Pixel coordinate grounding data:
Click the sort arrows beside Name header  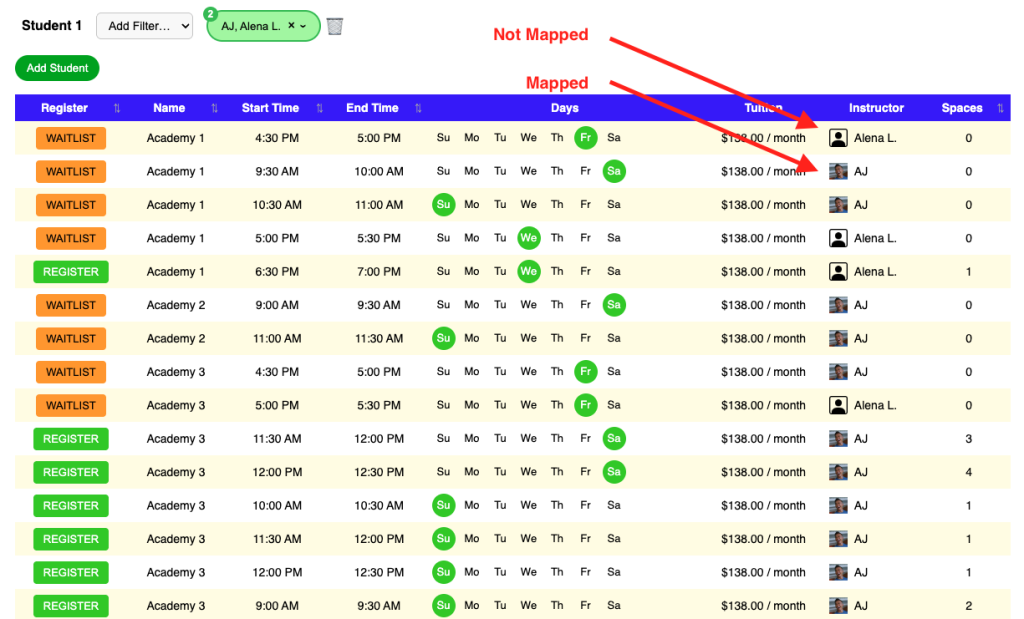tap(214, 108)
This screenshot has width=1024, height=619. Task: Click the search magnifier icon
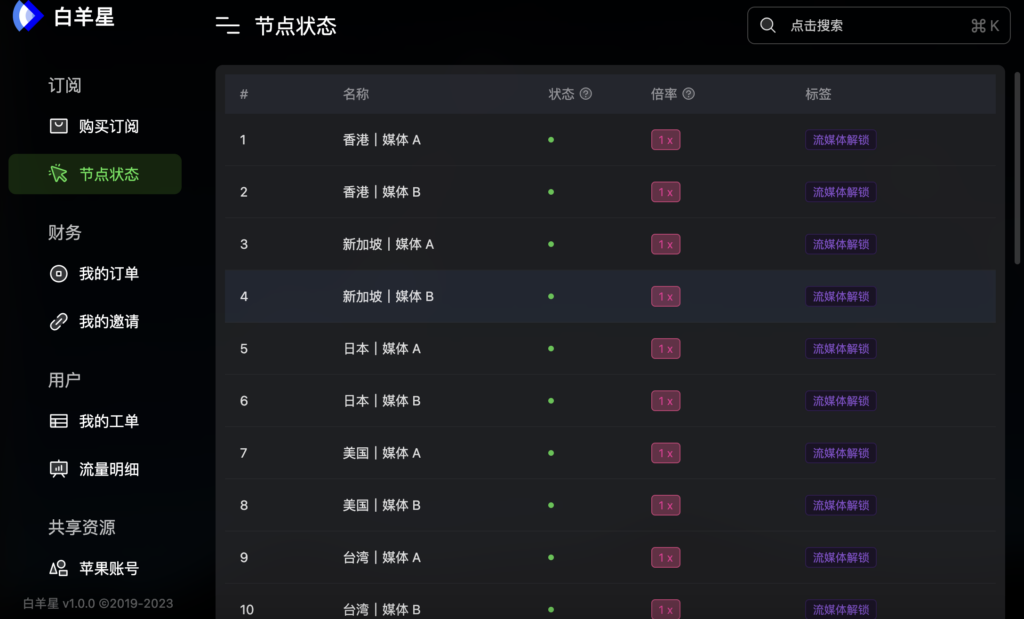[768, 26]
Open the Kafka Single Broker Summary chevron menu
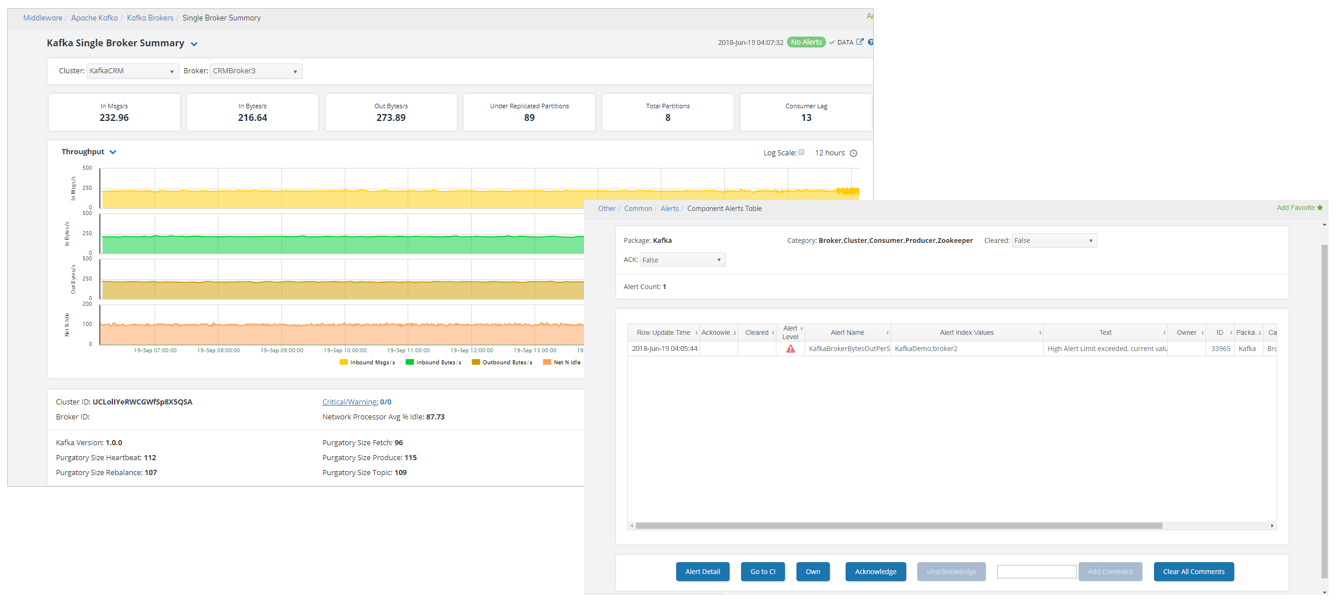The image size is (1340, 612). (194, 44)
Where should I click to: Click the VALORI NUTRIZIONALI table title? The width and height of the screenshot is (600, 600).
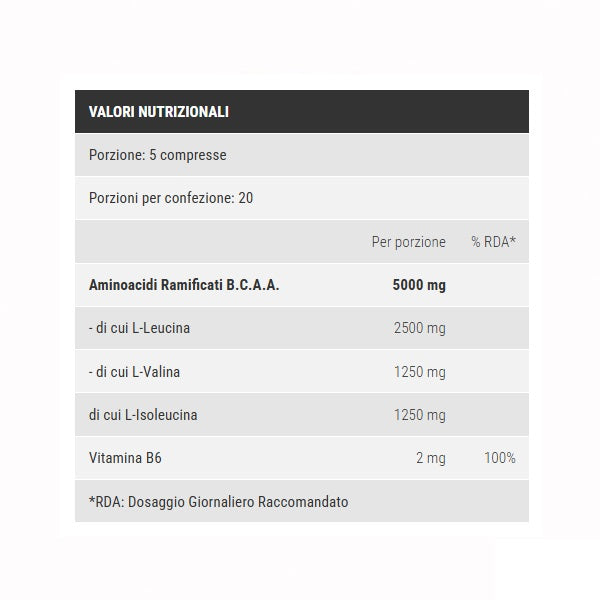(159, 112)
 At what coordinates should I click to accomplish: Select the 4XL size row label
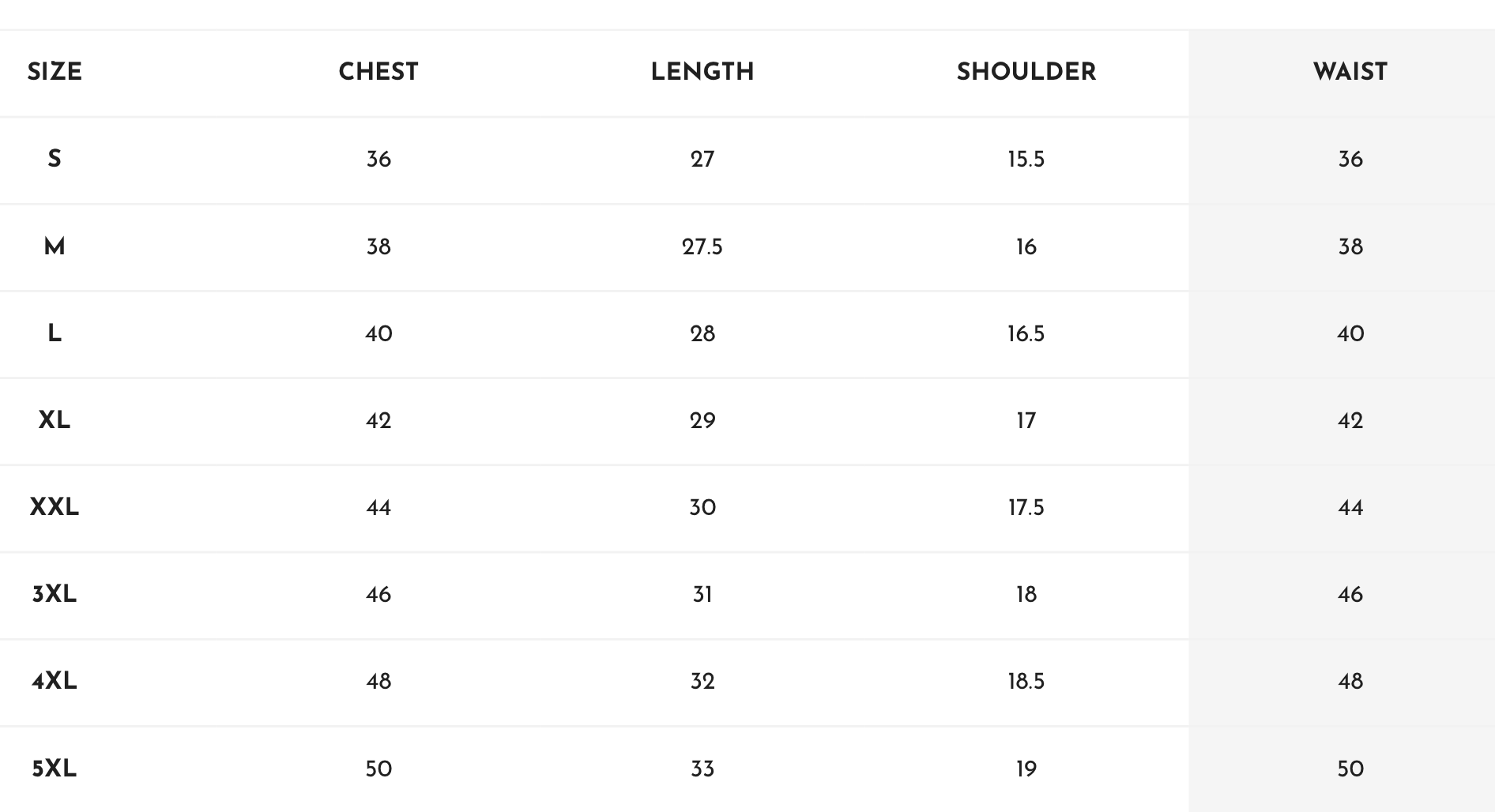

# [What the task requires]
Could you write out again, exactly, the lines from the line containing "Where should I" through the last line of the records above? Leave out the pictures.

# [Solution to this problem]
Where should I click to: Click the VALORI NUTRIZIONALI table title? The width and height of the screenshot is (600, 600).
(159, 112)
 At what coordinates should I click to accomplish: Select the 4XL size row label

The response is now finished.